Yep. Usually, when I enter Costco, I have them give me a mask and I wear it in, then immediately remove it. But last time I had employees chasing me down constantly telling me to wear it. So I pulled out my old one they gave me with all the slits in it and the problem was solved. I’m breathing freely, but they see I have a mask.
And since they don’t really want to cause a scene, they figure their job has been done, even if they can see the big holes in my mask. It’s not worth it to them - unless it is a true Karen. But so far, so good.
Dr. Fauci, is that you?
I have seen no science that prives masks work.
Until then, I’ll do whatever I please.
Wonder if opinion on masks was split along party lines like it is now.
These days the masks play right into the country’s ideological and cultural divide.
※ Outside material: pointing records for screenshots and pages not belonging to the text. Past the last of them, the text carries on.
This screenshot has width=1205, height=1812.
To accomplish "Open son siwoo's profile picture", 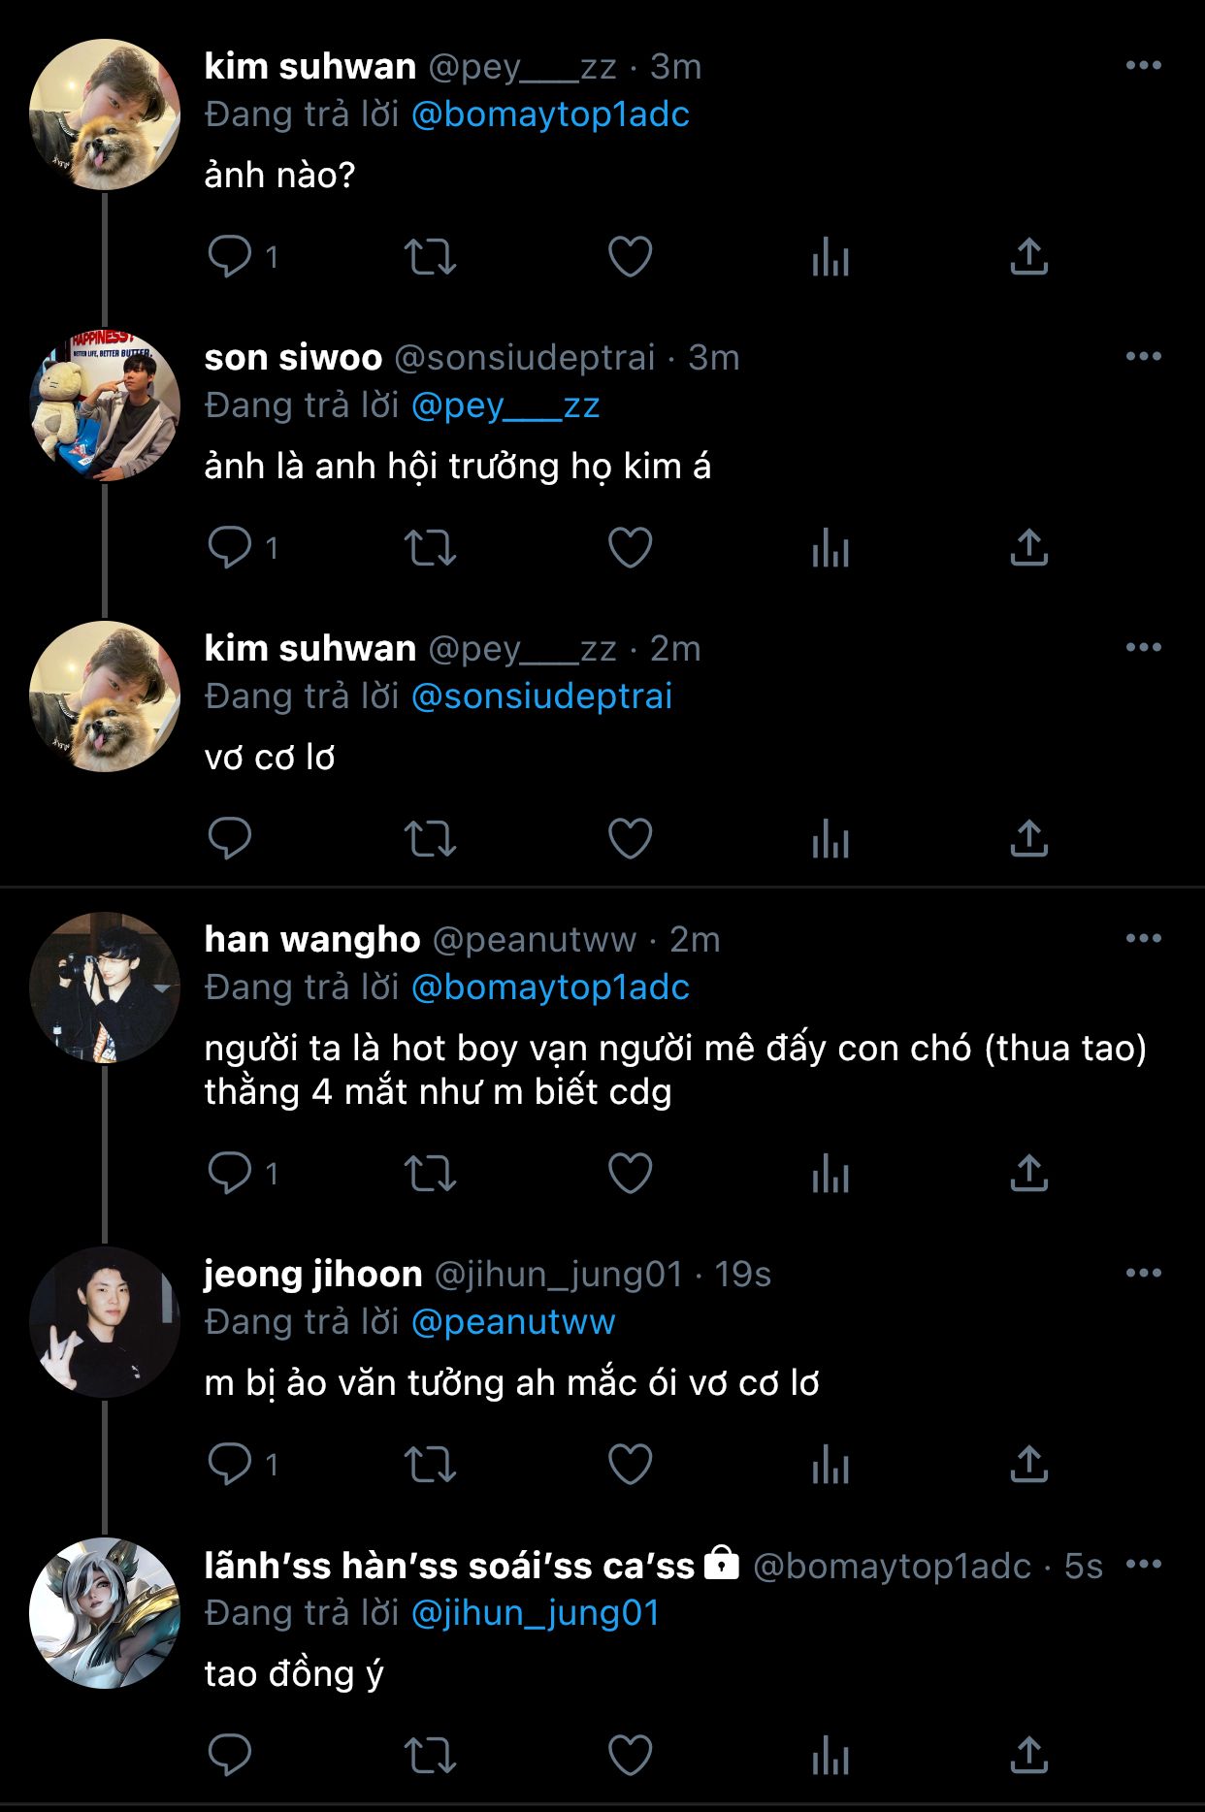I will pos(105,405).
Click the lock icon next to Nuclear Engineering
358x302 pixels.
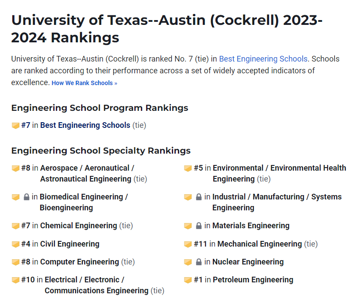199,262
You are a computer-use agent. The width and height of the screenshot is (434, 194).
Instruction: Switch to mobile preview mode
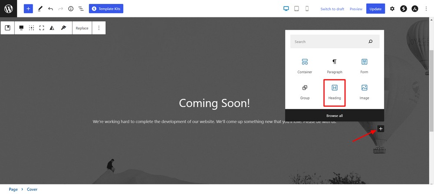tap(307, 9)
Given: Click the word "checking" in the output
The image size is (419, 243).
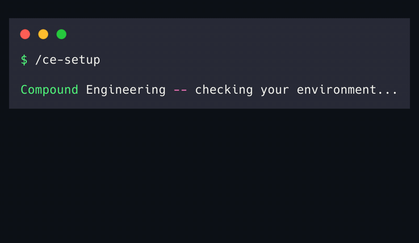Looking at the screenshot, I should (x=224, y=90).
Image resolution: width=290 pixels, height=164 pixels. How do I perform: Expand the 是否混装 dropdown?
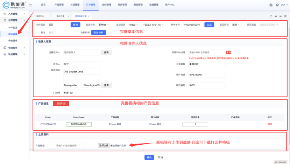tap(272, 25)
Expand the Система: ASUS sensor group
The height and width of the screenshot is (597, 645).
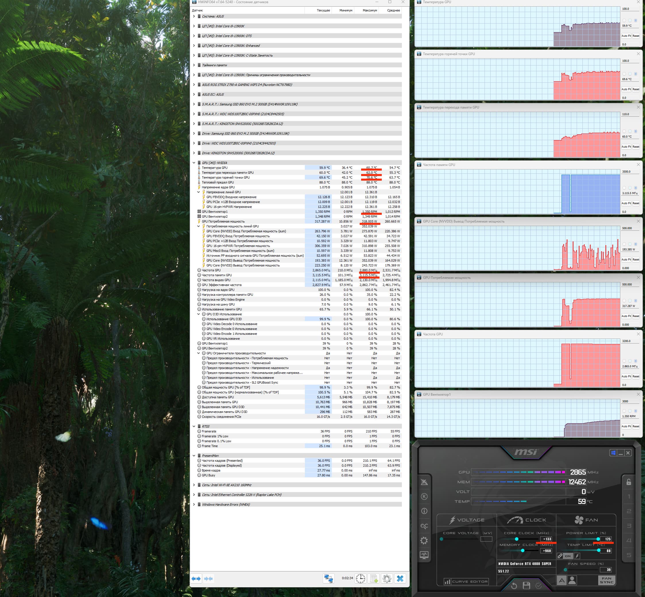pyautogui.click(x=194, y=16)
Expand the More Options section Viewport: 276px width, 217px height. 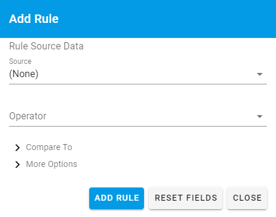point(46,165)
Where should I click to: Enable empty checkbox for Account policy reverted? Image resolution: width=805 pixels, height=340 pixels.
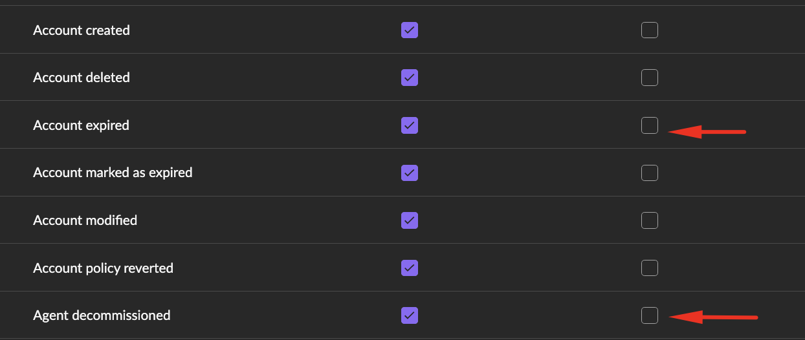(x=650, y=268)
My guess is the masks were far less political in 1918.
Amazing..........
Still here we are 102 years later and the pro-Maskers sound exactly the same. But Statists Love them.......
So just seven cities in this huge country had mask laws. No state nor the federal government nor any other city town or village had such laws.
And I notice the artical says laws not executive orders. I wonder if these local laws were actually passed the right way.
For all the screaming about this country being steeped in racism, I notice that in the first picture, there is a black nurse there, dispensing information, and no one seems to care in the least. Just a thought.
Oh so clever.........as you Anti-Maskers are losing your charm quickly too.
Tell me freedom loving faux conservative........where were you when the Hunting Laws required you to wear Orange to hunt or face a fine or hunting rights suspended?? Tell me you protested.......
Where were you when shoes are required to be served in a restaurant or be allowed to remain in a store, or public building? You spoke up didnt you?
You have zero right to infect other people.
The tide is changing.......be ready, you will be wearing a mask until this virus is under control.
Get lost Karen.
LMAO!
Congratulations!
The Weakest most lame comment of the week.
Be proud.
Im not seeing it split on party lines. There are lots of Republicans and conservatives who are for wearing masks, and there are lots of Republicans/ Conservatives who are against wearing them. The Democrats are universally for wearing them.